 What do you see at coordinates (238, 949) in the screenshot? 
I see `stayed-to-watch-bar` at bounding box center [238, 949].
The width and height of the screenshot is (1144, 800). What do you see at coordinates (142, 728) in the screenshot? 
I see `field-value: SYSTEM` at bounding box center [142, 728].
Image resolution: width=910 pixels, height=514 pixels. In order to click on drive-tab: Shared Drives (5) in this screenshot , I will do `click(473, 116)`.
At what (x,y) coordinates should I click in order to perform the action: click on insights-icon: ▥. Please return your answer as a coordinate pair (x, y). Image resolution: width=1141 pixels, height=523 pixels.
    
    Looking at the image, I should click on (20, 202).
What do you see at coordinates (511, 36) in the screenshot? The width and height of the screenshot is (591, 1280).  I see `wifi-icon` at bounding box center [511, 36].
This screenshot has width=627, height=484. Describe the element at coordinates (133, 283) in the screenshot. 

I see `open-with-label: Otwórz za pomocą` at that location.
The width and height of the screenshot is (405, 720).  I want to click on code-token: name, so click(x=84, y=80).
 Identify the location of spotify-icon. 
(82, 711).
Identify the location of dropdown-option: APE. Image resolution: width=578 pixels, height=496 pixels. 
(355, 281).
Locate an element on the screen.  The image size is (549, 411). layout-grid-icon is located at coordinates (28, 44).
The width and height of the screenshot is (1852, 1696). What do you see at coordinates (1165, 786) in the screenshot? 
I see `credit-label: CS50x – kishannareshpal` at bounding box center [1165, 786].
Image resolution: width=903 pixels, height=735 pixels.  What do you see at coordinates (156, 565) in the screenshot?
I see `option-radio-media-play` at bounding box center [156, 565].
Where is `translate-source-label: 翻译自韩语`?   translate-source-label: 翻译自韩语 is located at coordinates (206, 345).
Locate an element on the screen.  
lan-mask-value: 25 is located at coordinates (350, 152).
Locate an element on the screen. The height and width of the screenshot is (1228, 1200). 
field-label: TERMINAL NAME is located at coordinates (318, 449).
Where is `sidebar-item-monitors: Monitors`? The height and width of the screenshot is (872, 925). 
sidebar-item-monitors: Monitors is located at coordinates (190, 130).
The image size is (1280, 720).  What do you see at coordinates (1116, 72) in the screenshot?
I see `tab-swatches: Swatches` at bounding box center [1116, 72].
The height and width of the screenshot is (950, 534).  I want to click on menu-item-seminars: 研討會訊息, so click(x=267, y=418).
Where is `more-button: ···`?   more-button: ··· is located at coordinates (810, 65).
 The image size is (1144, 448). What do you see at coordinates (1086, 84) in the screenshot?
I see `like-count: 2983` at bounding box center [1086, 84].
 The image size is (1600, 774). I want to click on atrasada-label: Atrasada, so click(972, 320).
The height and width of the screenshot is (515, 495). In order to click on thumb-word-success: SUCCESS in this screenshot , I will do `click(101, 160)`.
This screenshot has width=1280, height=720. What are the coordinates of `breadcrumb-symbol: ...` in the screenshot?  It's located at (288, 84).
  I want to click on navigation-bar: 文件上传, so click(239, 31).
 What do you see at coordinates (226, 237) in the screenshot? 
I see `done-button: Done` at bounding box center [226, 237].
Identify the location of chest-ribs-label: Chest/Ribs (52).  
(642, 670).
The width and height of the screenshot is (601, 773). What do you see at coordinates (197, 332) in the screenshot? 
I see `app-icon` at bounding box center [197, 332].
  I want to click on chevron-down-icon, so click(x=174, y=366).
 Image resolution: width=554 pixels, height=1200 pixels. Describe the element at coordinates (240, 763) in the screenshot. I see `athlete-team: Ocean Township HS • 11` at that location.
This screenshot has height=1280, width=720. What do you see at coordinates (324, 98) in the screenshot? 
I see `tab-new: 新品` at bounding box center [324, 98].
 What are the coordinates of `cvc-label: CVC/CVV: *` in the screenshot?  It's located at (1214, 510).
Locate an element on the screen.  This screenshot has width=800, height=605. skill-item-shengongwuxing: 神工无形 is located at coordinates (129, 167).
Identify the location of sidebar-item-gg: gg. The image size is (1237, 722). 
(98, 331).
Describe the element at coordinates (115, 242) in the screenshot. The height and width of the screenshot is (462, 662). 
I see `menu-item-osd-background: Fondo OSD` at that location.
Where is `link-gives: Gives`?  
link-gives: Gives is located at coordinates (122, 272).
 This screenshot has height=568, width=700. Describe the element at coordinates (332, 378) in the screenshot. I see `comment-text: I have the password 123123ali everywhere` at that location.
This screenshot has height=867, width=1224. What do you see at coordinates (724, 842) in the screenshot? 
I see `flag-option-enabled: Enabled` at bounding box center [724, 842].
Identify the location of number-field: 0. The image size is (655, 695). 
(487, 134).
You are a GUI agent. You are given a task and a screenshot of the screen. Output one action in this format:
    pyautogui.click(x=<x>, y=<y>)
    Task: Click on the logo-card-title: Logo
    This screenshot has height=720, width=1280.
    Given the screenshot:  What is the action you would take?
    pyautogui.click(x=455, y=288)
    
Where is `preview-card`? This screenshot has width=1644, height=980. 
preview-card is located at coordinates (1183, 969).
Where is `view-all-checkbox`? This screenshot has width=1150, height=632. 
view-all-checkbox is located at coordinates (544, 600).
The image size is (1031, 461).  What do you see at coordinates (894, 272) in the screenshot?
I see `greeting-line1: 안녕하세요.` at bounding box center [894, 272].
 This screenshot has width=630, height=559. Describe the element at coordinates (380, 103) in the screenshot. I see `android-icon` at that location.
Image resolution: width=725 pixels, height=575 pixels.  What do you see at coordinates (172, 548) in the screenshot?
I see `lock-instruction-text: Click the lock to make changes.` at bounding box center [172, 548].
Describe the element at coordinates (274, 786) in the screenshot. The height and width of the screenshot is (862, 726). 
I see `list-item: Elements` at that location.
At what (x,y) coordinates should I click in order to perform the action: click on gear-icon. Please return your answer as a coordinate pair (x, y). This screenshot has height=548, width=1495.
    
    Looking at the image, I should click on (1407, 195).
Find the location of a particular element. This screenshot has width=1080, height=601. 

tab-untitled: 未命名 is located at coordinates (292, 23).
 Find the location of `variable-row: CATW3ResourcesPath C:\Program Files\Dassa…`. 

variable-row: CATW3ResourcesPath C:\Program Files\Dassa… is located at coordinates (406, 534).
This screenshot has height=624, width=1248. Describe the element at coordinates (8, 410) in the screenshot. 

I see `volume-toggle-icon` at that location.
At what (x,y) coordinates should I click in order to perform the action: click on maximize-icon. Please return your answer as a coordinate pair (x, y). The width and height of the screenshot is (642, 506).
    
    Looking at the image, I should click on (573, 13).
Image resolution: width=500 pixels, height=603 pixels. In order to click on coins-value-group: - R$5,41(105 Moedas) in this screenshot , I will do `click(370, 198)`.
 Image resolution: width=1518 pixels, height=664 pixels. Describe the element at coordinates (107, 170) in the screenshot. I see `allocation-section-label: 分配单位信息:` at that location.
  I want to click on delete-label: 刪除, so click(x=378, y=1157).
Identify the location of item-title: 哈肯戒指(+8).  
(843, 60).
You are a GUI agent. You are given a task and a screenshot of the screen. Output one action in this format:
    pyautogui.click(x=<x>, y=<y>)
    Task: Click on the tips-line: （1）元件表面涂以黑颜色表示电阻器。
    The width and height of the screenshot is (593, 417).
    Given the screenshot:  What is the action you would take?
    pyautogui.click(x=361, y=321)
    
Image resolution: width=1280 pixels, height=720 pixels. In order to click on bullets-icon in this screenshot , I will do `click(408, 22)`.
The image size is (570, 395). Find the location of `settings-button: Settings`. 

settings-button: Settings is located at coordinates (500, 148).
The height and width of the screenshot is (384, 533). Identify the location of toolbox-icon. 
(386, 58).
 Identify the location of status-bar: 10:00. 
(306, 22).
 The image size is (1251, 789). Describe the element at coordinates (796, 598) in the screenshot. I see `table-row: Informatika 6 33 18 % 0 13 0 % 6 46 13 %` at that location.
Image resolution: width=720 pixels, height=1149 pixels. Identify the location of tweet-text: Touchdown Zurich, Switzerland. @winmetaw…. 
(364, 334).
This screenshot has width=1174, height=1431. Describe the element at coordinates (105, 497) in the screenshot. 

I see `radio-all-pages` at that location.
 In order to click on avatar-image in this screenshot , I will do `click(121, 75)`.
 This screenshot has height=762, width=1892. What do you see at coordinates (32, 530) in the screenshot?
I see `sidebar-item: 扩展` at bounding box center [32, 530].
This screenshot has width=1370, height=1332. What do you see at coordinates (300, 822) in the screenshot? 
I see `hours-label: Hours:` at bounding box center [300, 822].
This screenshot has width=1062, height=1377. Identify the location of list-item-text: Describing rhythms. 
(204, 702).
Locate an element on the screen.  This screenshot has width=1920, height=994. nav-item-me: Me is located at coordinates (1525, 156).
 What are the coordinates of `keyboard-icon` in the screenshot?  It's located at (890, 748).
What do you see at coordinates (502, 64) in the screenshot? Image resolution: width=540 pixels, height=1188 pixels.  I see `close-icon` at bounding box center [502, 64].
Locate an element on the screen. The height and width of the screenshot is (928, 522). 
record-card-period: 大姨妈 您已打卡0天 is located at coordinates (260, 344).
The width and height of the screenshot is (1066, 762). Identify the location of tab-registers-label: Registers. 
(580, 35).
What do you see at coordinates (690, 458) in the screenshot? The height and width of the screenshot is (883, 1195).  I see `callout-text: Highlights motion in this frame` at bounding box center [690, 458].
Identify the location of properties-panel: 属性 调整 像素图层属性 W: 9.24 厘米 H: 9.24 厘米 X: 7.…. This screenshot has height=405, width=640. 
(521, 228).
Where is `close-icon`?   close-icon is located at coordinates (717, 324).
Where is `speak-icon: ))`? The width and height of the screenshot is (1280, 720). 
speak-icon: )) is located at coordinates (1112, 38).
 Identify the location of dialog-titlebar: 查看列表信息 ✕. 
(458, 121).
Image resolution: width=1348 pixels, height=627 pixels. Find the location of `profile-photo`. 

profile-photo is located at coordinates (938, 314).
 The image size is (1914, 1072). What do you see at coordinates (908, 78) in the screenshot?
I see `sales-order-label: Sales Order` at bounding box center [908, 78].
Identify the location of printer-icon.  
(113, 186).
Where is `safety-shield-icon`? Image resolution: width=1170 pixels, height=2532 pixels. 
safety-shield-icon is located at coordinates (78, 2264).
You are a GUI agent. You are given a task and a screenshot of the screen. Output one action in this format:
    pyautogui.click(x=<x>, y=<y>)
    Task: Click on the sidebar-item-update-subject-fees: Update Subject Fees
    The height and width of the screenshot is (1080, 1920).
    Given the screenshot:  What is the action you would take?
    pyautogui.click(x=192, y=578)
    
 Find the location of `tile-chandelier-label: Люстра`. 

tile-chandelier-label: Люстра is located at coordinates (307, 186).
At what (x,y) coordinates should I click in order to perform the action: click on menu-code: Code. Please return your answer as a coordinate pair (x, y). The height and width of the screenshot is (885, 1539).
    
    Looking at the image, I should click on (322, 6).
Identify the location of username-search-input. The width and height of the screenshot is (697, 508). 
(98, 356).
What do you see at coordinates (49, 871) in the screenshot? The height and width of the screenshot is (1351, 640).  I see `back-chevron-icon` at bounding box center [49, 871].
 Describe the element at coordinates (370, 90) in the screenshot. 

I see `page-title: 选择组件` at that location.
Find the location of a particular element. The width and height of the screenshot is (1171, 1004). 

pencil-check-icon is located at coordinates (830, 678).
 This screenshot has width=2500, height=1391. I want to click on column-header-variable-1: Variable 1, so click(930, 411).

* _Task statement_
Could you write out the material again, from the line containing "Identify the location of number-field: 0." down to the line containing "view-all-checkbox is located", swapping "Identify the location" for "Find the position" and leaving everything else unchanged?

* _Response_
Find the position of number-field: 0. The image size is (655, 695). 
(487, 134).
You are a GUI agent. You are given a task and a screenshot of the screen. Output one action in this format:
    pyautogui.click(x=<x>, y=<y>)
    Task: Click on the logo-card-title: Logo
    This screenshot has height=720, width=1280.
    Given the screenshot:  What is the action you would take?
    pyautogui.click(x=455, y=288)
    
Where is `preview-card`? This screenshot has width=1644, height=980. 
preview-card is located at coordinates (1183, 969).
Where is `view-all-checkbox`? This screenshot has width=1150, height=632. 
view-all-checkbox is located at coordinates (544, 600).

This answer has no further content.